> **Excerpt provided**
Question

The greatest positive argument of complex number satisfying |z-4|=re(z)

Answer 1

Solution:

A complex number, Z = x  + i y

has, Modulus (Z)= $\sqrt{x^2 +y^2}$

And Principal Argument =

$Tan A=\frac{y}{x}$

Greatest positive argument , when A= 90°, that is when , y= $\pm A$ and x=0.

Now,it is given that

$\left | z-4 \right |= Real(Z)\\\\ \left | x + i y-4 \right |= x\\\\ \left | x-4 + yi \right |= x\\\\ \sqrt{(x-4)^2+y^2}=x$

Squaring both sides

$x^2- 8 x +16+y^2= x^2\\\\ y^2= 8 x - 16$

The argument will be greatest ,that is of 90° when x=0 and , y= $\pm4i$

So, Z= 0  $\pm4i$

Answer 2

Answer:

The greatest positive argument is $Z= 0 \pm4i$

Step-by-step explanation:

We have to find : The greatest positive argument of complex number satisfying |z-4|=re(z)

Solution :

A complex number is in the form,

$Z = x+ iy$

Modulus (Z) is

$|Z|=\sqrt{x^2 +y^2}$

And Principal Argument is  

$\tan A=\frac{y}{x}$

Greatest positive argument , when A= 90°, that is when, $y=\pm A$ and x=0.

Now,

$\left | z-4 \right |= Real(Z)\\\\ \left | x + i y-4 \right |= x\\\\ \left | x-4 + yi \right |= x\\\\ \sqrt{(x-4)^2+y^2}=x$

Squaring both sides,

$x^2- 8 x +16+y^2= x^2\\\\ y^2= 8 x - 16$

The argument will be greatest,

that is of 90° when x=0 and ,  $y= \pm4i$

So, $Z= 0 \pm4i$

Therefore, The greatest positive argument is $Z= 0 \pm4i$

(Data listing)
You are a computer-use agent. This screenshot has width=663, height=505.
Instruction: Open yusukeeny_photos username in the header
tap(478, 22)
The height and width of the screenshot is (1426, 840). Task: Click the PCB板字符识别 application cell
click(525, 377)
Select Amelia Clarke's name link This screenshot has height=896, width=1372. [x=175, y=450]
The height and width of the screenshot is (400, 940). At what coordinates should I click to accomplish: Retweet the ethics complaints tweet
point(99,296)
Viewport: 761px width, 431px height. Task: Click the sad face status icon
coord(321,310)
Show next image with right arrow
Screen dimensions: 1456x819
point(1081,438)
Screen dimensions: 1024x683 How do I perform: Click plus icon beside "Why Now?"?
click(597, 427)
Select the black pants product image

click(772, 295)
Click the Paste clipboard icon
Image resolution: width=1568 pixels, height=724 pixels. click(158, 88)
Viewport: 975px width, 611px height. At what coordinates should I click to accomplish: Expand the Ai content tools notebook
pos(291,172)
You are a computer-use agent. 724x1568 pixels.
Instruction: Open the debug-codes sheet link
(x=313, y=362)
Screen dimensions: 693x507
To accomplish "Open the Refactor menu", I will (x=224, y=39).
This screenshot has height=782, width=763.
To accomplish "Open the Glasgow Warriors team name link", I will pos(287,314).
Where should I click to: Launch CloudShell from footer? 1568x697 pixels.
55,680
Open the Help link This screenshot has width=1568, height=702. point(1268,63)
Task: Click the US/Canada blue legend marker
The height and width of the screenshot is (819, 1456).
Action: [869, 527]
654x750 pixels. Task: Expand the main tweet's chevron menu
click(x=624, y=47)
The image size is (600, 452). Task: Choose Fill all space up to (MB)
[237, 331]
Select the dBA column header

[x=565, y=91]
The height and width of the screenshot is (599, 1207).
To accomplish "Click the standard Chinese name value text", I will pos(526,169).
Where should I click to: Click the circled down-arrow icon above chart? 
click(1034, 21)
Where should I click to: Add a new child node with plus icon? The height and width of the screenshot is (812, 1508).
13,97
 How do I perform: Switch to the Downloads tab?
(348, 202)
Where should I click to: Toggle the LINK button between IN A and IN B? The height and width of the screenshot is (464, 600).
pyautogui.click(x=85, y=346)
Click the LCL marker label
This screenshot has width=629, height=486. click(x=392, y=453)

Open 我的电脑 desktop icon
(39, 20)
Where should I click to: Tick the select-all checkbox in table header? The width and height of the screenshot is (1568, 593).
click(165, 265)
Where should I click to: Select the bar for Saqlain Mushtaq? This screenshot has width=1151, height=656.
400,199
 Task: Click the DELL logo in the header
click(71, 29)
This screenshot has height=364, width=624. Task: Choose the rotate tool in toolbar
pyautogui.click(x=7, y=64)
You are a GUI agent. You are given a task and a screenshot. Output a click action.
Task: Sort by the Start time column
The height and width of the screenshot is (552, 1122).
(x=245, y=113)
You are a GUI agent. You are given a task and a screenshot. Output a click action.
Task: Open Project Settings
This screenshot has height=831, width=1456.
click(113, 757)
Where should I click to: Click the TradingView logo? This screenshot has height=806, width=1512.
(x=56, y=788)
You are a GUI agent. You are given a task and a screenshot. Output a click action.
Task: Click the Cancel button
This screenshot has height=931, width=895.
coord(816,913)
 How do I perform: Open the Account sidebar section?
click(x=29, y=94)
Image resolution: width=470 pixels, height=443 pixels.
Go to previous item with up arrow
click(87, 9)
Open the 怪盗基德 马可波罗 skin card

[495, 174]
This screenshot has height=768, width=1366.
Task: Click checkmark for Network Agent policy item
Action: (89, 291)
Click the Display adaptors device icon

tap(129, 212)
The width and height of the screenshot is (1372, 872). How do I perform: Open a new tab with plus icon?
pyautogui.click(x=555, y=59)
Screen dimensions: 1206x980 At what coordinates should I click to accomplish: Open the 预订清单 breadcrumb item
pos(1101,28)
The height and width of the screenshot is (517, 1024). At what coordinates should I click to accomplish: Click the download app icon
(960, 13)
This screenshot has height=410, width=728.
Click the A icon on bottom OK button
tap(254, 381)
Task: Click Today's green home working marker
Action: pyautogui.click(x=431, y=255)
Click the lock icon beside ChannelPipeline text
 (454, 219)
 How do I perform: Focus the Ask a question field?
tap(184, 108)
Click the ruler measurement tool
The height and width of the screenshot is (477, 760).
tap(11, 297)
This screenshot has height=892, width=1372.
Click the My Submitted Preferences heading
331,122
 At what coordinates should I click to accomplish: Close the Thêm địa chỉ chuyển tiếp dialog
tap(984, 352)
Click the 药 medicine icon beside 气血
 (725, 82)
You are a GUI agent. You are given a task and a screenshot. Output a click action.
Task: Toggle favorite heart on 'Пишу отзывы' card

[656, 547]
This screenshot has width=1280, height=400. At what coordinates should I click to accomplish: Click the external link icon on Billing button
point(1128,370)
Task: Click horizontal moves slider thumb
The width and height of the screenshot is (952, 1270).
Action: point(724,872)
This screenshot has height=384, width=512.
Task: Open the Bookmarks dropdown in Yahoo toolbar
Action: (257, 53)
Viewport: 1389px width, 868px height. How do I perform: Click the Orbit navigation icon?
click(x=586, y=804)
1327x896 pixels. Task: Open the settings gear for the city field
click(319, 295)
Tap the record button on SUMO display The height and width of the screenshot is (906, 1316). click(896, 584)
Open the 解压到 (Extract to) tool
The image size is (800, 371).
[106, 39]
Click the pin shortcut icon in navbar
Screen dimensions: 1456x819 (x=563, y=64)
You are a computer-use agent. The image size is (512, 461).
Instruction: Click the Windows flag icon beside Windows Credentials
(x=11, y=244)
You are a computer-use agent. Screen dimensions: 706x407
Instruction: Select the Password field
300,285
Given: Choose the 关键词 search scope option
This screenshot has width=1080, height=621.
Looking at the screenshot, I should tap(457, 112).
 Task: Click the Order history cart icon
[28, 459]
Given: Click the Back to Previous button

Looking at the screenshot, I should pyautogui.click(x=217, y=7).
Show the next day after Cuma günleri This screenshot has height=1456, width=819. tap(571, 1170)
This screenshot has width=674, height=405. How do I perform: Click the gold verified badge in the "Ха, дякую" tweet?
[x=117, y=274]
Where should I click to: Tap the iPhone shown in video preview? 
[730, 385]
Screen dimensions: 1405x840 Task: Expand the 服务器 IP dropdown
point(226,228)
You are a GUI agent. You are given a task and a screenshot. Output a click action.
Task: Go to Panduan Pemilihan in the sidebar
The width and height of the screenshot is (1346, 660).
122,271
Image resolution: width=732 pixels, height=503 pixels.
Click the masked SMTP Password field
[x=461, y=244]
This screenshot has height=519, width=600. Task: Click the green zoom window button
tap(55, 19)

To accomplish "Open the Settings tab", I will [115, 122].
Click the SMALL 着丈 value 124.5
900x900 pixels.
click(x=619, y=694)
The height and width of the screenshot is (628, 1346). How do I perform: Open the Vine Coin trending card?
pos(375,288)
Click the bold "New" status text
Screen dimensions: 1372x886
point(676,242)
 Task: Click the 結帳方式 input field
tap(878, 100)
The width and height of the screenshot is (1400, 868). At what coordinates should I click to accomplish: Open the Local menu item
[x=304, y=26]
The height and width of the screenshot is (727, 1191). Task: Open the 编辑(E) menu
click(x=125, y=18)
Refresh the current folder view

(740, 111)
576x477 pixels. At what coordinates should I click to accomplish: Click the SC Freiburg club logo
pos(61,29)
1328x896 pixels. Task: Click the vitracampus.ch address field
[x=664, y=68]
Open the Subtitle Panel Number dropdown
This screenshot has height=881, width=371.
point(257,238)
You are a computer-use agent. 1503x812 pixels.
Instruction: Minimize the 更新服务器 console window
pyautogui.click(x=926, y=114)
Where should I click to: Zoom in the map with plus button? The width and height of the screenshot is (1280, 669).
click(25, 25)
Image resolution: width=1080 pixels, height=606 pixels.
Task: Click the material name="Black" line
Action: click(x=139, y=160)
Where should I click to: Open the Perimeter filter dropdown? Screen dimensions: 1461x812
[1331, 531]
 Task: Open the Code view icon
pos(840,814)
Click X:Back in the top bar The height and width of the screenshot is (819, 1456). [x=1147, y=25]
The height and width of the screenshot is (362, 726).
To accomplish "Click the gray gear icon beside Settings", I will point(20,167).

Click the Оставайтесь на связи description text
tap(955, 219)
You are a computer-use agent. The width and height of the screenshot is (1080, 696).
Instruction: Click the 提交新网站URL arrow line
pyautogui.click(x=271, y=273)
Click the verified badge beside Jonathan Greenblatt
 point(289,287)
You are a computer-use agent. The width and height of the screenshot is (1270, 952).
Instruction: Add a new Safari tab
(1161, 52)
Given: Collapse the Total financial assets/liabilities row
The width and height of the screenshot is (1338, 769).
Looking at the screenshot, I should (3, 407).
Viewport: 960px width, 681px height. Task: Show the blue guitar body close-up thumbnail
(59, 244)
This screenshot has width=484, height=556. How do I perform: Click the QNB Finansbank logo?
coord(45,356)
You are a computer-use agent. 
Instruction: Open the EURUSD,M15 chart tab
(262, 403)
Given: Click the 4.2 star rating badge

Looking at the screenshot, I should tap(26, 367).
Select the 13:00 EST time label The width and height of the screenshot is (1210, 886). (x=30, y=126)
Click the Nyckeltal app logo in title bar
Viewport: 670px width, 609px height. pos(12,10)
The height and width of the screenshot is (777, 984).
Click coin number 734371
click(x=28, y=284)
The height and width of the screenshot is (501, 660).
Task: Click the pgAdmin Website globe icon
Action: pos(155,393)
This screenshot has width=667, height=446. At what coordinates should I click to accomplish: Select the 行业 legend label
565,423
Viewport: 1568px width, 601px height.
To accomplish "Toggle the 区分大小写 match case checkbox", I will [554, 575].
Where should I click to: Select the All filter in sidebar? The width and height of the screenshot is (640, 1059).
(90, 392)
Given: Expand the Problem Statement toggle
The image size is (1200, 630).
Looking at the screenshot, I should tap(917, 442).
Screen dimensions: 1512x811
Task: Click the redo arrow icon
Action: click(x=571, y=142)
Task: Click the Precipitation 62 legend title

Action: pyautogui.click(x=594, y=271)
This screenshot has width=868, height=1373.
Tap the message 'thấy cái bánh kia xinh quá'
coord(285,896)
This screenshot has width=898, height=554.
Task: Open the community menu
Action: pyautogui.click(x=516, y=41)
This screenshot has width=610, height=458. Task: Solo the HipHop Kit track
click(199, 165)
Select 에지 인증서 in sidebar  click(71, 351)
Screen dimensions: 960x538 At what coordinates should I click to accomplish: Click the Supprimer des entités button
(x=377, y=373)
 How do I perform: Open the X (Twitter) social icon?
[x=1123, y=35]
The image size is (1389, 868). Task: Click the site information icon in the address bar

> **Exercise requirements**
1. Answer these questions about the thread on the greatest positive argument:
(a) In Answer 1, what expression is given for the modulus of Z?
(b) At what value of A is the argument said to be greatest?
(c) In Answer 2, what equation is reached after squaring both sides and simplifying?
2. Write out the passage from the thread on the greatest positive argument, starting at "A complex number is" and ending at "when, $y=\pm A$ and x=0.".
These rows were drawn from a separate source.

> **Task results**
1.
(a) √(x² + y²)
(b) 90°
(c) y² = 8x − 16

2.
A complex number is in the form,

$Z = x+ iy$

Modulus (Z) is

$|Z|=\sqrt{x^2 +y^2}$

And Principal Argument is  

$\tan A=\frac{y}{x}$

Greatest positive argument , when A= 90°, that is when, $y=\pm A$ and x=0.